#### 阅读文本
1335. Minimum Difficulty of a Job Schedule
You want to schedule a list of jobs in d
days. Jobs are dependent (i.e To work on the i-th
job, you have to finish all the jobs j
where 0 <= j < i
).
You have to finish at least one task every day. The difficulty of a job schedule is the sum of difficulties of each day of the d
days. The difficulty of a day is the maximum difficulty of a job done in that day.
Given an array of integers jobDifficulty
and an integer d
. The difficulty of the i-th
job is jobDifficulty[i]
.
Return the minimum difficulty of a job schedule. If you cannot find a schedule for the jobs return -1.
Example 1:
Input: jobDifficulty = [6,5,4,3,2,1], d = 2 Output: 7 Explanation: First day you can finish the first 5 jobs, total difficulty = 6. Second day you can finish the last job, total difficulty = 1. The difficulty of the schedule = 6 + 1 = 7
Example 2:
Input: jobDifficulty = [9,9,9], d = 4 Output: -1 Explanation: If you finish a job per day you will still have a free day. you cannot find a schedule for the given jobs.
Example 3:
Input: jobDifficulty = [1,1,1], d = 3 Output: 3 Explanation: The schedule is one job per day. total difficulty will be 3.
Example 4:
Input: jobDifficulty = [7,1,7,1,7,1], d = 3 Output: 15
Example 5:
Input: jobDifficulty = [11,111,22,222,33,333,44,444], d = 6 Output: 843
Constraints:
1 <= jobDifficulty.length <= 300
0 <= jobDifficulty[i] <= 1000
1 <= d <= 10
思路:
题目意思是给定一个数组,每个元素代表一个任务的完成时间,再给出一个天数,让分配这些任务,每天完成的任务数不限制,耗时按照最大的计算,保证所有天数加起来耗时最小。
可以从划分的角度考虑,对于j个任务,第k天完成的任务的最小值,等于前j-k天完成的最小值,加上后面任务完成所需的最大值。那状态转移方程就可以是:dp[i][k] = min(dp[j][k-1] + max(jobs[j+1, i])) (k - 1 <= j < i)
。j个任务的取值范围有下界是因为任务数量一定要大于天数,不然题目是无解的。
代码:
golang:
func minDifficulty(jobs []int, d int) int {
m := len(jobs)
if m < d {
return -1
}
var dp = make([][]int, m + 1)
for i := range dp {
dp[i] = make([]int, d + 1)
for j := range dp[i] {
dp[i][j] = math.MaxInt16
}
}
dp[0][0] = 0
for i := 1; i <= m; i++ {
for k := 1; k <= d; k++ {
maxDay := 0
for j := i - 1; j >= k - 1; j-- {
maxDay = max(maxDay, jobs[j])
dp[i][k] = min(dp[i][k], dp[j][k-1] + maxDay)
}
}
}
return dp[m][d]
}
func max(i, j int) int {
if i > j {
return i
}
return j
}
func min(i, j int) int {
if i < j {
return i
}
return j
}
########
#### 所给资料
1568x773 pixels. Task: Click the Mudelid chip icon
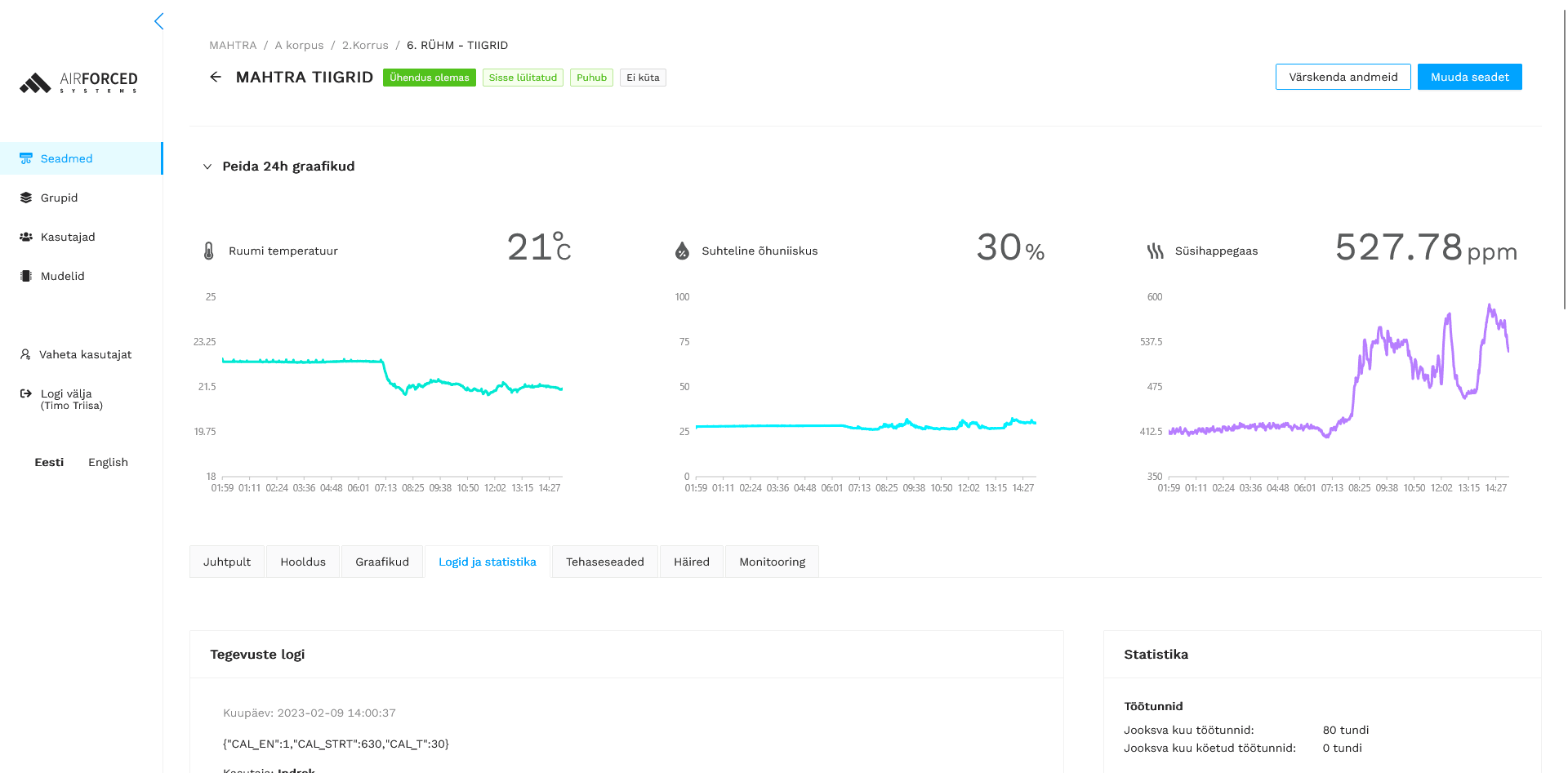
########
» **应完成任务**:
• a. 判断下列各项陈述是否与阅读文本相符，逐项回答"是"或"否"，并原样引用文本中起决定作用的字句：(i) 每天至少须完成一项任务；(ii) d 的取值上限为 100；(iii) 示例 2 中 jobDifficulty = [9,9,9]、d = 4 时，输出为 -1。
• b. 请依据阅读文本回答下列问题：
(i) 一天的难度按什么确定？
(ii) 示例 1 的输出是多少？
(iii) 代码中 dp 数组的各元素最初被赋为什么值？
• c. 列出阅读文本中各示例所给出的全部输出值，并注明所属示例。
所给资料与阅读文本的内容并无关联。

» **答案一览**:
• a.
(i) 是："You have to finish at least one task every day."
(ii) 否："1 <= d <= 10"
(iii) 是："d = 4 Output: -1"

• b.
(i) 按当天所完成任务中的最大难度确定。
(ii) 7。
(iii) math.MaxInt16。

• c.
示例 1：7
示例 2：-1
示例 3：3
示例 4：15
示例 5：843